Bislang können die jeweiligen Lebensmittelaufsichtsbehörden frei entscheiden, ob und in welchem Umfang sie Kontrollergebnisse publik machen. In Berlin sind dafür die Bezirke zuständig. Der Senat hat bislang kein Mitspracherecht. Mit der neuen Regelung würde sich dies ändern. Heilmann begrüßte den Vorstoß, der auf der am Donnerstag anstehenden Verbraucherschutzministerkonferenz von Bund und Ländern in Hamburg beschlossen werden soll. Mit dem neuen Verbraucherinformationsgesetz sollen die Berliner auch schneller und einfacher Auskünfte von den Behörden bekommen, etwa über die Hygiene in einem Restaurant. Doch nicht nur das beunruhigt die Gastronomen.

Strenger Maßstab

In einigen Bezirken greifen die Stadträte jetzt ein, weil sich die Konflikte zwischen Bewohnern und Gastwirten immer mehr zugespitzt haben. Etwa in Schöneberg. Wenn am Abend die Lichter in den Wohnungen ausgehen, dann gehen sie in den Bars und Restaurants an. Touristen machen die Nacht zum Tag. Schon vor Jahren hat sich wegen des nächtlichen Lärms eine Bürgerinitiative gegründet. Jetzt bekommt sie Unterstützung von der Stadtentwicklungsdezernentin Sibyll Klotz (Grüne).

Sie will zwischen Nollendorf- und Winterfeldtplatz künftig keine neuen Gastronomiebetriebe mehr zulassen. Seit längerer Zeit, so die Stadträtin, beobachte sie, wie angestammte Läden durch neue Lokale verdrängt werden. So würden Geschäfte, die der Versorgung der Bewohner dienten, nach und nach verschwinden, während der Bedarf an Restaurants und Kneipen längst gedeckt sei. „Es geht nicht darum, die Bürgersteige 20 Uhr hochzuklappen“, sagt Sibyll Klotz. Im Gegenteil: Das Viertel sei eine beliebte Ausgehmeile, und das solle auch so bleiben.

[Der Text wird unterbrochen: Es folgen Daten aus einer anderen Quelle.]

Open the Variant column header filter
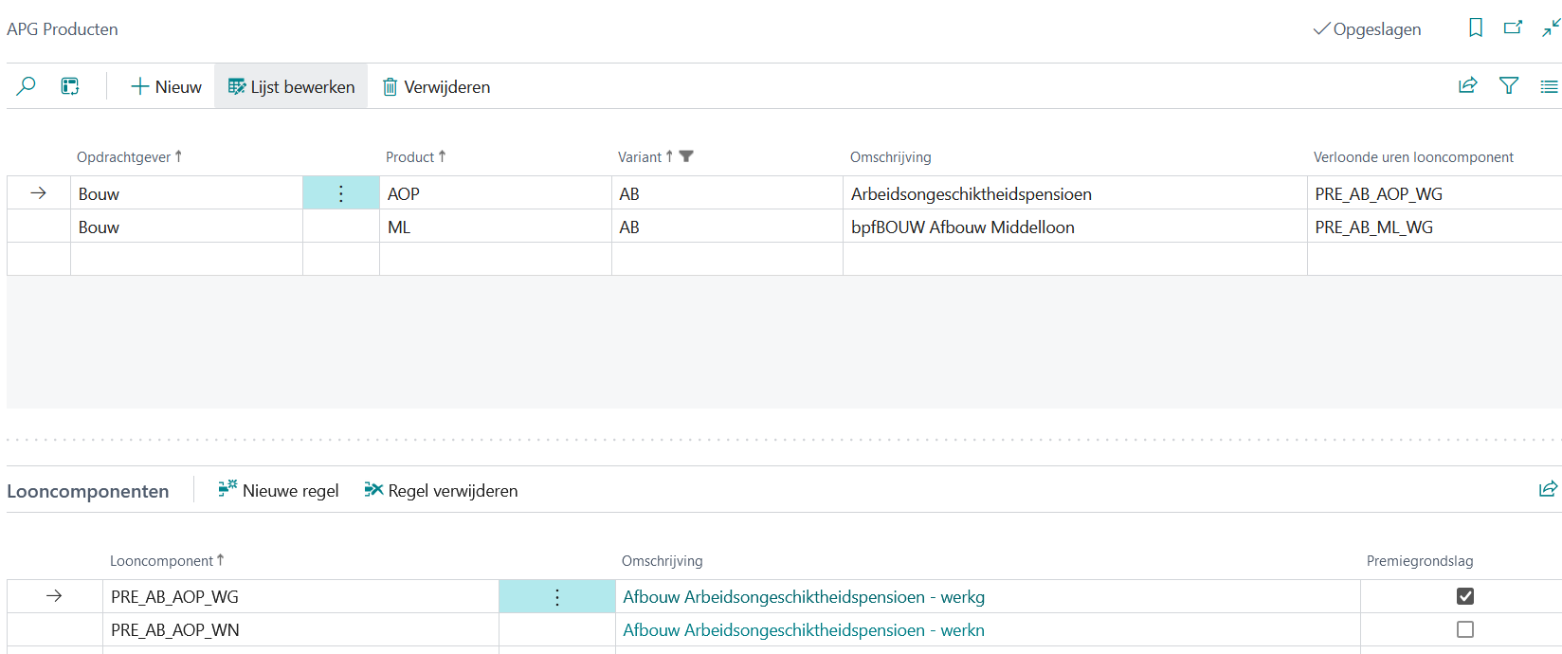click(686, 156)
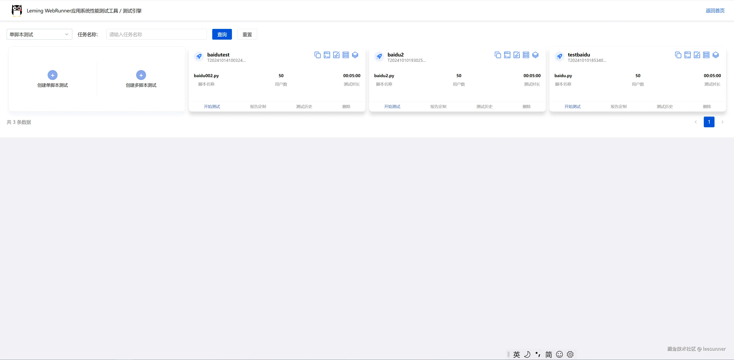The height and width of the screenshot is (360, 734).
Task: Click server stack icon on baidu2 card
Action: pyautogui.click(x=526, y=55)
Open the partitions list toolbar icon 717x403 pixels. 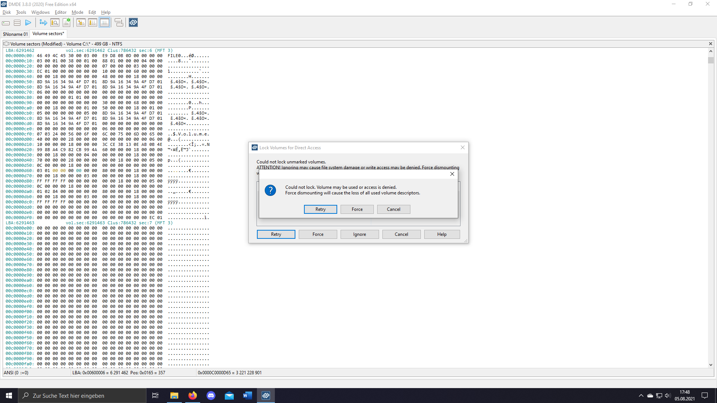click(x=17, y=23)
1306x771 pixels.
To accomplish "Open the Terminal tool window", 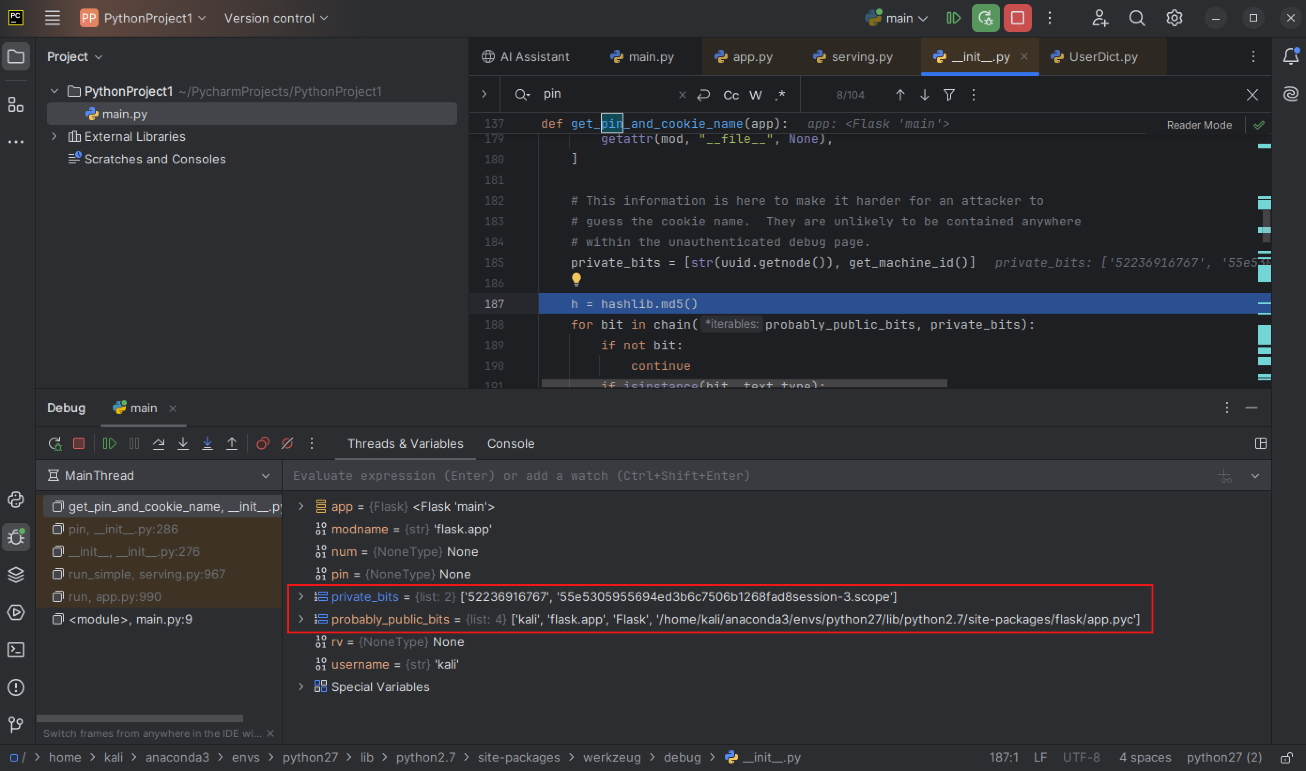I will (16, 650).
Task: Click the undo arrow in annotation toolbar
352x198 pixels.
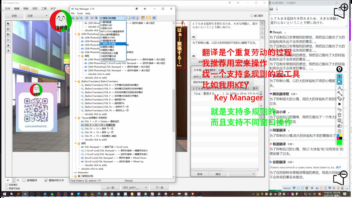Action: click(x=339, y=109)

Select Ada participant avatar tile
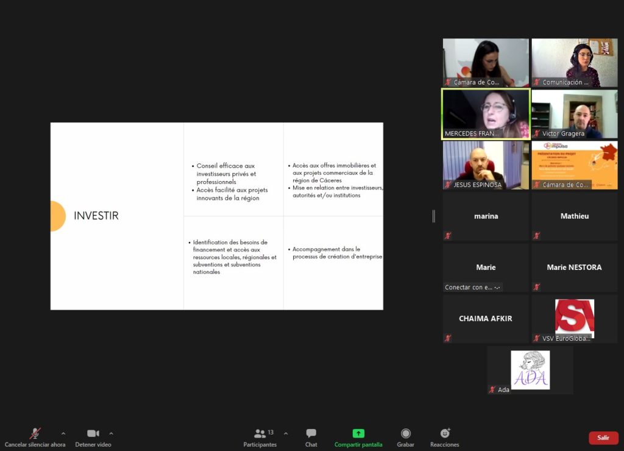point(530,370)
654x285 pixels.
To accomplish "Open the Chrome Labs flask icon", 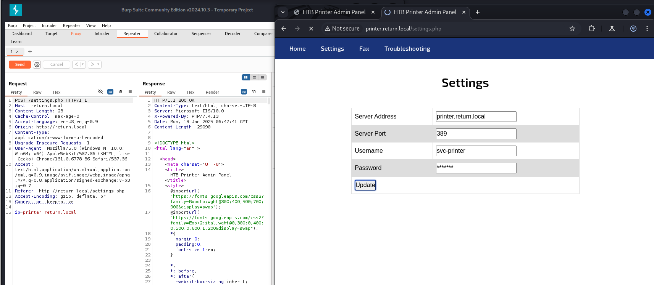I will 612,29.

Dennoch würde künftig bei der Beurteilung neuer Anträge für Restaurants, Bars und Cafés ein strenger Maßstab angelegt werden.

Schank- und Speisewirtschaften sollen nur noch zulässig sein, wenn sie der „Gebietsversorgung“ dienen und die Grundversorgung des Wohnquartiers nicht beeinträchtigen. Auch in Friedrichshain, an der südlichen Simon-Dach-Straße, häufen sich die Beschwerden. Dort wird das Ordnungsamt künftig auch nach 22 Uhr kontrollieren. Grund sind zunehmende Klagen von Anwohnern über nächtlichen Lärm im Umfeld von Kneipen. Eine Bürgerinitiative hat sich deshalb gegründet und ein Treffen mit dem zuständigen Stadtrat, der Polizei und Gastronomen organisiert. Weitere Gespräche sollen folgen.